安っぽい陰謀論がはびこる国 陰謀論とデマは双子の兄弟 その4
Japan In-depth / 2025年1月30日 11時0分
林信吾(作家・ジャーナリスト)
林信吾の「西方見聞録」
【まとめ】
・ケネディ暗殺の陰謀論は続くが、新たな機密解除でも有力な証拠は見つかっていない。
・安倍元首相暗殺にも陰謀論が広がるが、証拠に乏しく非現実的な説が多い。
・陰謀論の拡散は日米共通の現象で、根拠のない情報が社会を混乱させている。
23日(米国現地時間)、トランプ大統領は1963年11月22日に起きたケネディ元大統領暗殺事件に関わる政府文書の機密指定解除を命じた。本誌でも元産経新聞論説委員長の樫山幸夫氏が、すでに概略を紹介している。本来その文書は、2039年9月まで公開されないことになっていたので、14年ほども公開が早められた。
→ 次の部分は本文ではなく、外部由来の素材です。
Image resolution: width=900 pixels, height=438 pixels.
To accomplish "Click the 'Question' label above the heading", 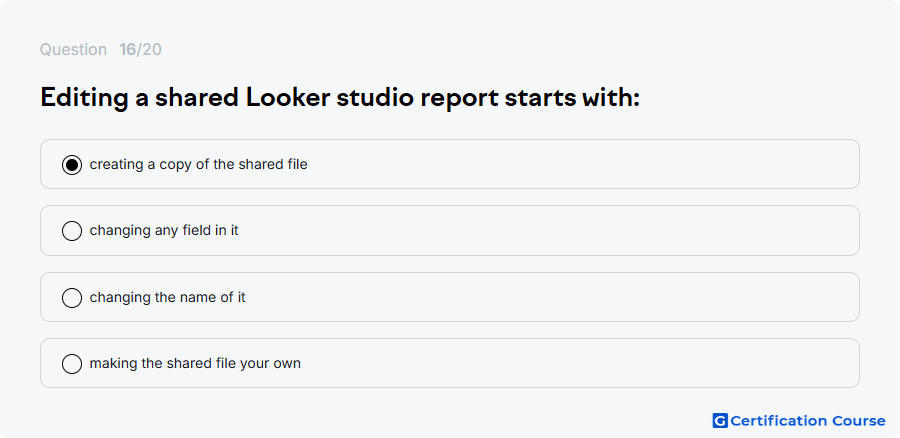I will pos(73,50).
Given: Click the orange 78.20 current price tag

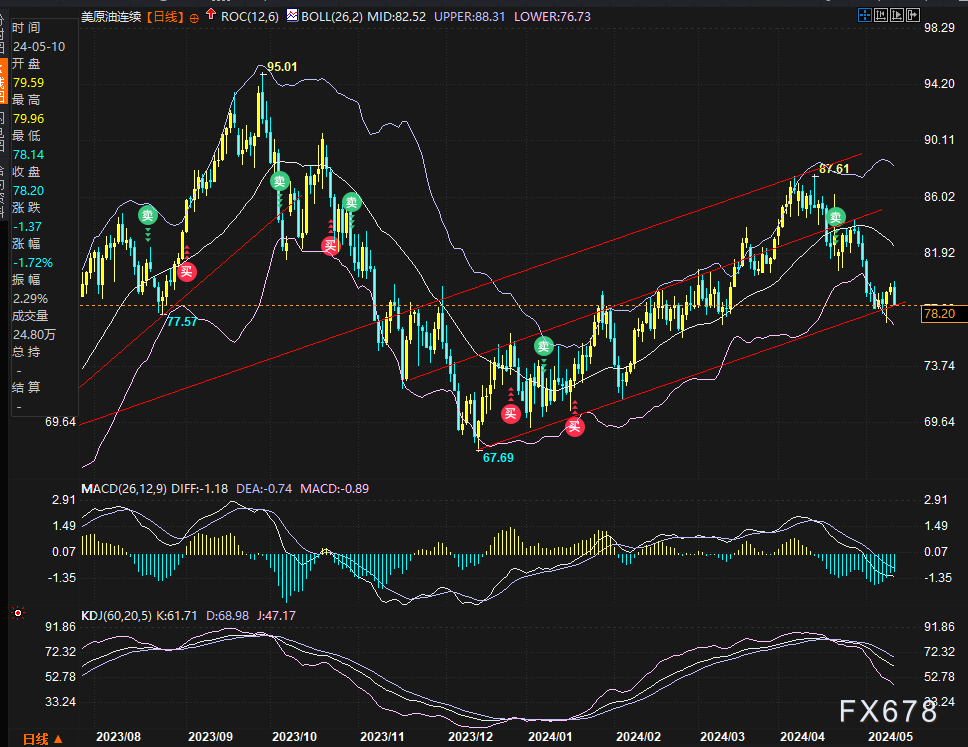Looking at the screenshot, I should pos(941,314).
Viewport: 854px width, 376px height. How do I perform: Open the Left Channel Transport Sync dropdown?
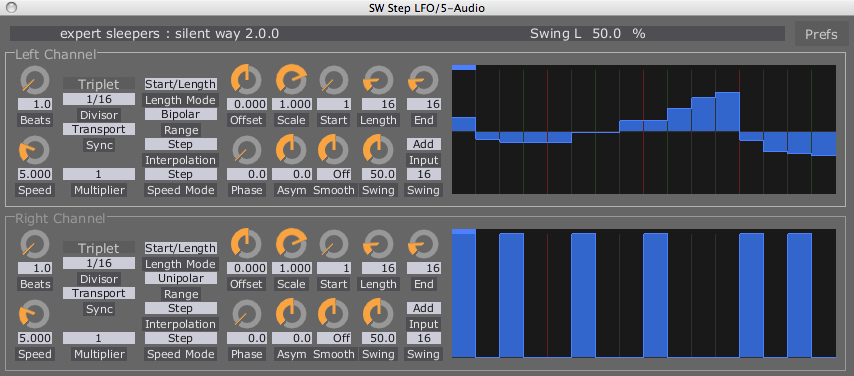[99, 129]
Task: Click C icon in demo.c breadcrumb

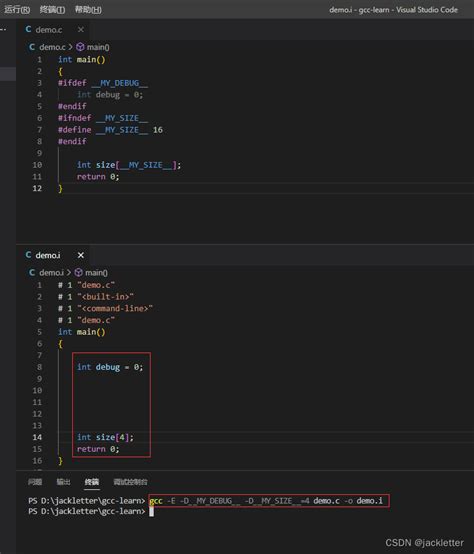Action: coord(32,47)
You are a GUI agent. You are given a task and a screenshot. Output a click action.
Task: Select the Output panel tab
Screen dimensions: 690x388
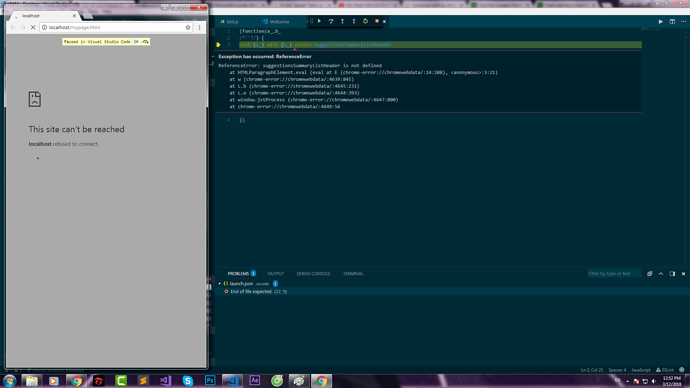[276, 274]
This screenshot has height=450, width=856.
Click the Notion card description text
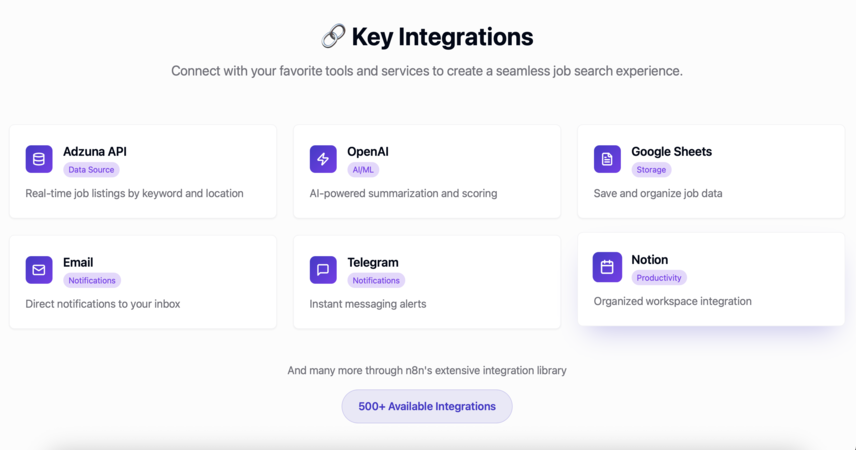pos(673,301)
犯行現場はテキサス州ダラスで、オープンカーでパレード中の大統領が、教科書会社の倉庫ビルの窓から狙撃され、一時期そのビルで働いていたこともあるリー・ハーベイ・オズワルドという人物が容疑者として拘束された。ところがそのオズワルドは、事もあろうにダラス警察署の建物内で銃撃されて死亡。容疑者のジャック・ルビーはナイトクラブ経営者だが、実はユダヤ系のマフィアで、後に獄中で病死した。公判では「誰かに操られた」と供述したとの記録もある。他にも、警備や捜査にまつわる数々の疑惑が取り沙汰され、オズワルドの単独犯行と結論づけた当局の発表には、未だに疑問の声が尽きない。
たとえば「魔法の銃弾」。
公式発表を信じるなら、オズワルドはボルトアクション式の旧式小銃(それも精度が低いとされる、イタリア製の安物)でもって、6.9秒の間に3発撃った。3発目が致命傷となったのだが、その弾丸は1発で大統領と同乗していた州知事の身体に計7カ所もの傷を作り、しかも原形を留めたまま病院のストレッチャーの上で発見された。銃火器についての基本的な知識を備えた人であれば、これだけでも公式発表は鵜呑みにできない、と考えるだろう。しかも、暗殺の瞬間を捉えた映像を見ると、大統領は頭部に銃弾を受けた瞬間、後ろに大きくのけぞっている。これまた公式発表を信じるならば、狙撃犯の位置は斜め後ろ。後ろから撃たれて後ろに倒れるということがあり得るだろうか。
こうした数々の疑惑から、ケネディ暗殺は得体の知れない男の単独犯行ではなく、産軍複合体が仕掛けた壮大な陰謀、と見る向きがあるわけだ。日本でも落合信彦氏が『二〇三九年の真実 ケネディを殺った男達』(集英社文庫他)という著作をものしているし、米国ではオリバー・ストーン監督が、単独犯行説を真っ向から否定して、CIAの関係者らを追い詰めたものの、結果的には誰一人有罪にできなかった実在の地方検事を主人公に『JFK』という映画を世に問うている(1991年公開。主演はケビン・コスナー)。